Medical Aid for Palestinians (MAP) and the International Rescue Committee (IRC) have previously shared details of the near-fatal airstrike on 18 January 2024 by the Israeli military on a residential compound housing our Emergency Medical Team (EMT) and members of MAP’s local team and their family members. The airstrike was in Al Mawasi – the alleged ‘safe zone’ – in Gaza. An independent multi-agency investigation by the UN carried out on 19 January found that it had most likely involved a GBU32 (MK83) missile package. This 1000 lb US-manufactured “smart bomb” was fired from an F16 jet.  F16s are manufactured in the US and include parts supplied by the UK. 

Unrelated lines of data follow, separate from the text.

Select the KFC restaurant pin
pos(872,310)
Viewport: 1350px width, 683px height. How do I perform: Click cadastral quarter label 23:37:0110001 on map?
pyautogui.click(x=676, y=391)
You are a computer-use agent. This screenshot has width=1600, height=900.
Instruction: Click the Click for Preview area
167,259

The strike injured several team members and caused significant damage to the building. The compound was attacked after its coordinates had been shared with the Israeli military through the UN deconfliction process, which is supposed to provide additional protection for humanitarian personnel in Gaza. British Government personnel had also confirmed on 22 December that the compound was registered as a ‘sensitive site’ by the Israeli military.

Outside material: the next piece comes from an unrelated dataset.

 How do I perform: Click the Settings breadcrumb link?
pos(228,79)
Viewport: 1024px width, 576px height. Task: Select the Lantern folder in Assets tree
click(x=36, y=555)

The IRC, a US-registered non-profit, and MAP, a UK-registered charity, have raised our concerns to the US and UK governments and requested support to find out why this airstrike took place and to receive an assurance it would not happen again. 

Since 18 January, various parts of the Israeli military and the Israeli Government have provided six different explanations as to why the airstrike took place to MAP, the IRC and our interlocutors. These explanations have not provided clarity, ranging from the Israeli military being unaware of what happened; denying involvement as they were not operating in that area; accepting responsibility for the strike which was attempting to hit a target adjacent to the MAP-IRC compound (the compound is not close to any other building); accepting responsibility for the strike and asserting this was a mistake caused by a defective tail fin on the missile that was fired; and accepting responsibility and advising that what hit the MAP-IRC compound was a piece of aircraft fuselage that had been discharged by the pilot of the Israeli fighter jet. The variety of responses highlights a continued lack of transparency regarding what occurred. It is clear from this experience that the Israeli military and Government are either unable or unwilling to properly investigate this serious incident.

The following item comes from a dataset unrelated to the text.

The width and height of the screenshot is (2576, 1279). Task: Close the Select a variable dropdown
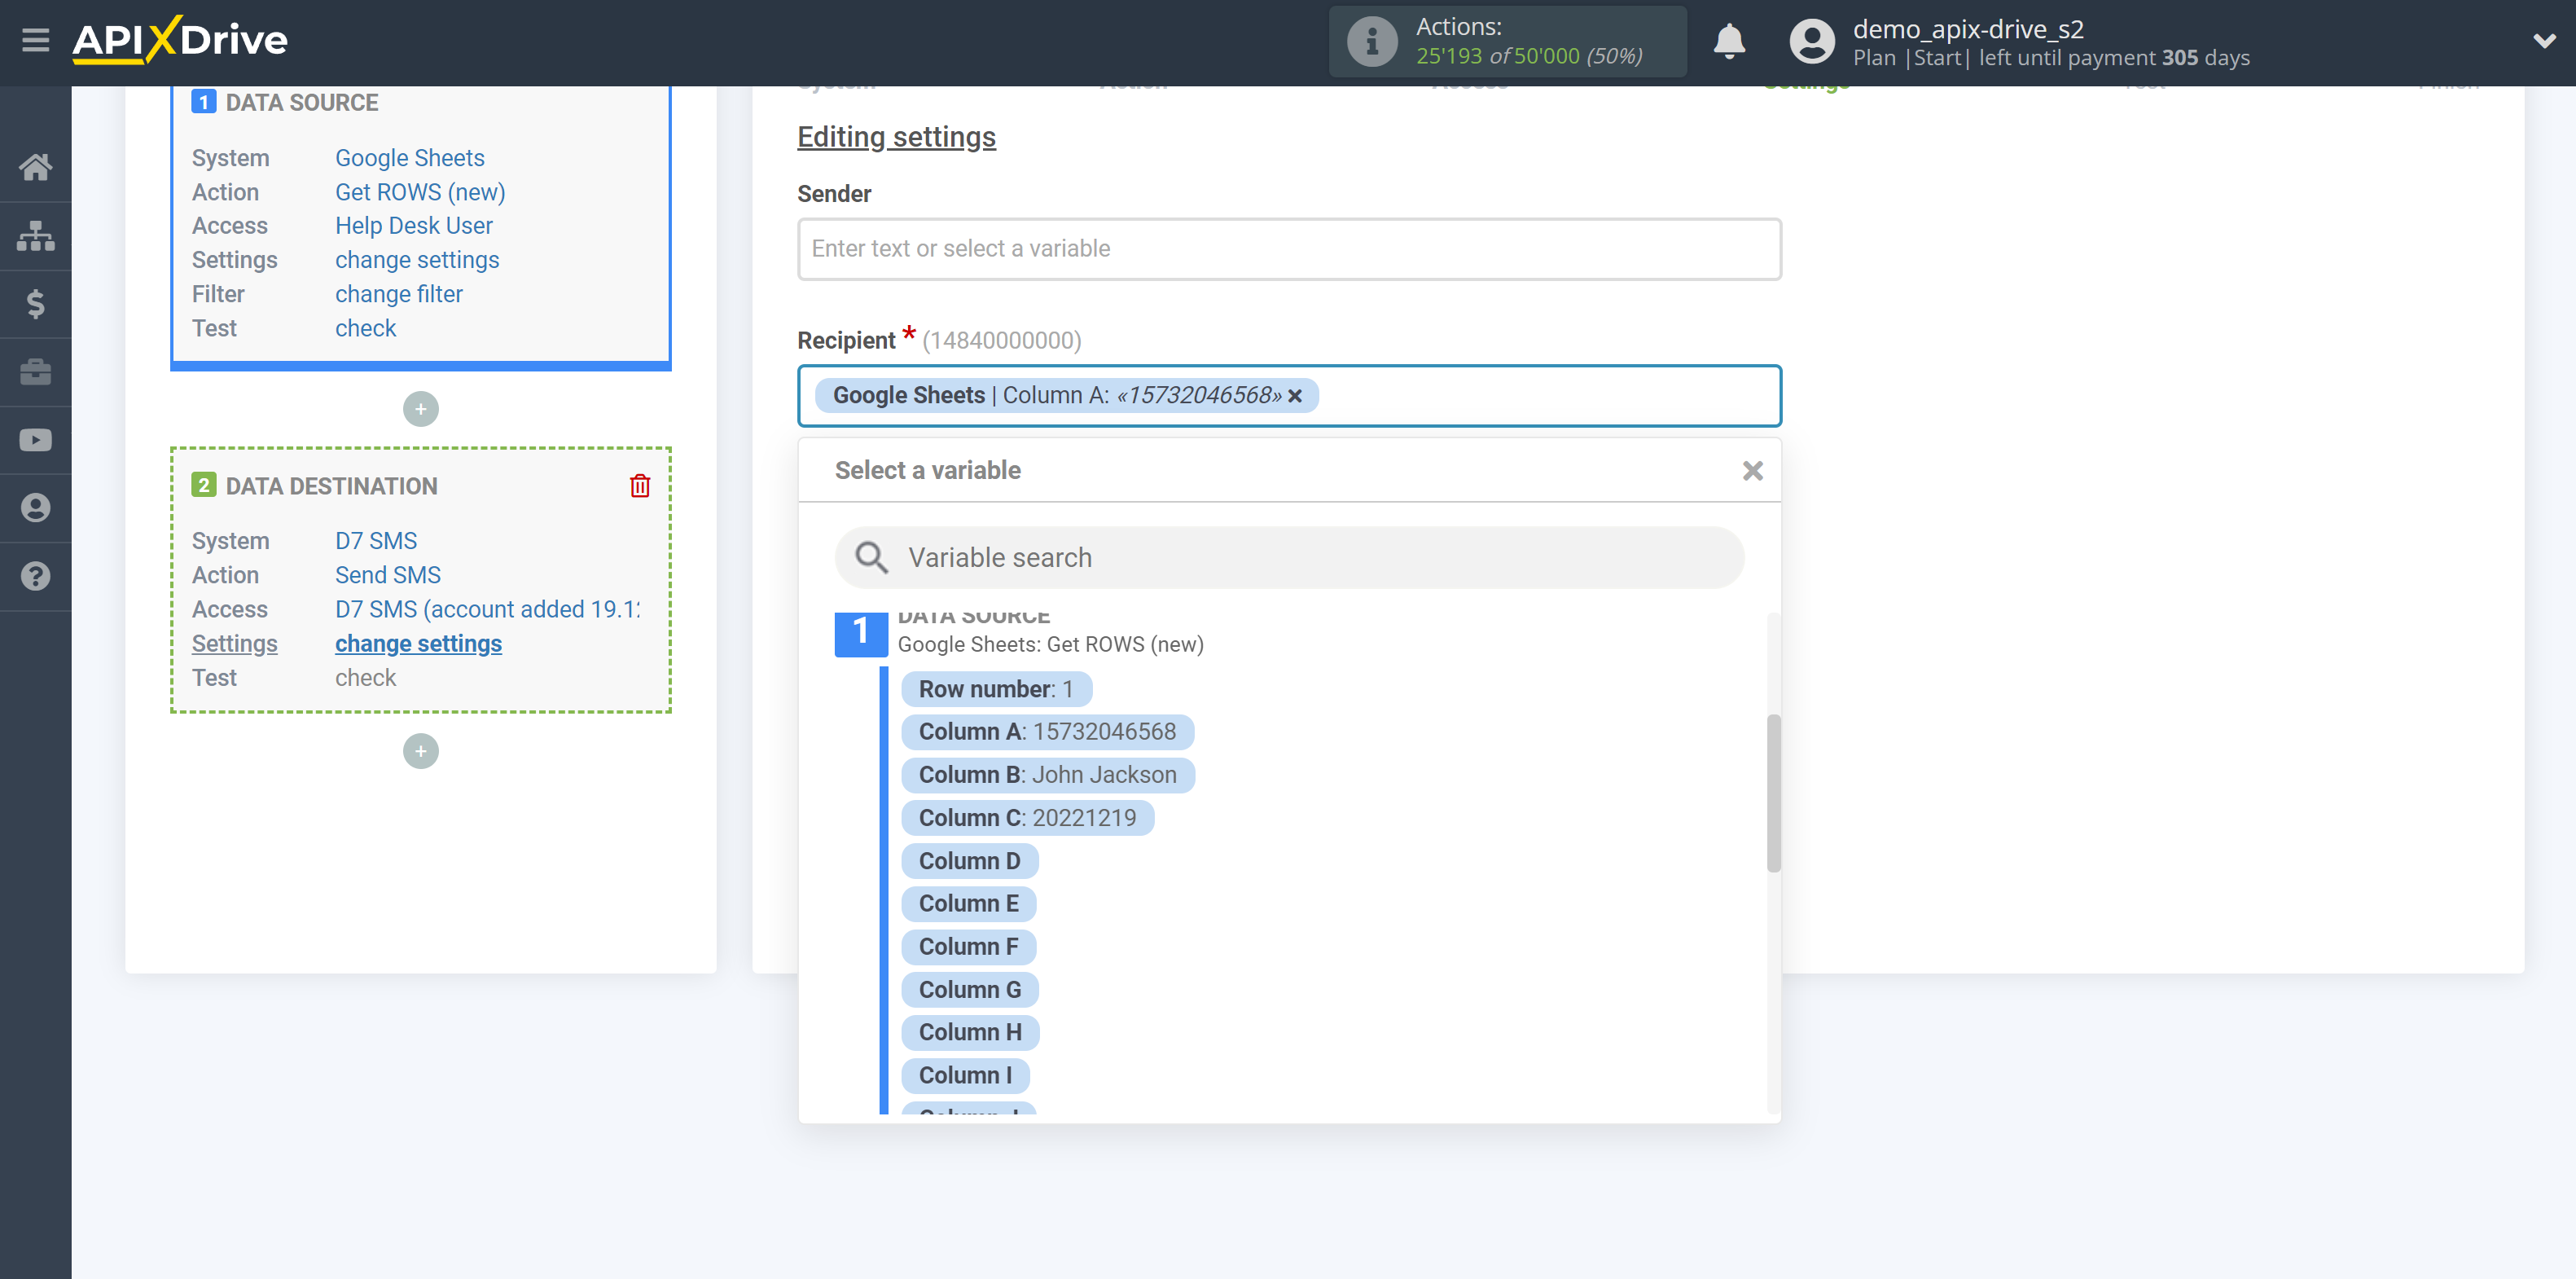[1753, 470]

The attack on our compound is emblematic of thousands of other attacks on civilian, medical and humanitarian buildings and people in Gaza. Entering its sixth month, Israeli bombardment has killed more than 31,000 Palestinians and injured more than twice that number. Strikes have obliterated homes, hospitals, shelters, religious sites, and essential services like bakeries, leaving no place safe across the whole of Gaza. Attacks on healthcare facilities have resulted in there no longer being a single fully functional hospital, whilst only 24% of Gaza’s primary health care facilities remain operational, and more than 60% of housing has been damaged. The devastation has not spared civilians or humanitarian workers from UN agencies and other NGOs, hundreds of whom have been killed. Moreover, these relentless attacks have significantly obstructed humanitarian efforts, further complicating the delivery of crucial aid to the desperate civilian population.

As current suppliers of arms and munitions to Israel, governments such as the UK and the US have a particular responsibility to hold Israel accountable for this and other attacks on aid workers and civilians. IRC and MAP call on Israel’s allies, including the US and the UK governments, to: 

  1. Agree a process for a full, independent and timebound investigation into the 18 January incident - and all reported attacks on deconflicted facilities and personnel - resulting in a conclusive, public report.
  2. Secure concrete assurances from the Government of Israel that attacks against aid workers and health workers will not occur in the future.

IRC and MAP repeat our urgent call for an immediate and sustained ceasefire in Gaza to prevent further harm to civilians and to allow our teams to access and assist those in desperate need. International law prohibiting attacks on aid workers, civilians, and civilian infrastructure must also be upheld, and those responsible for violations held accountable.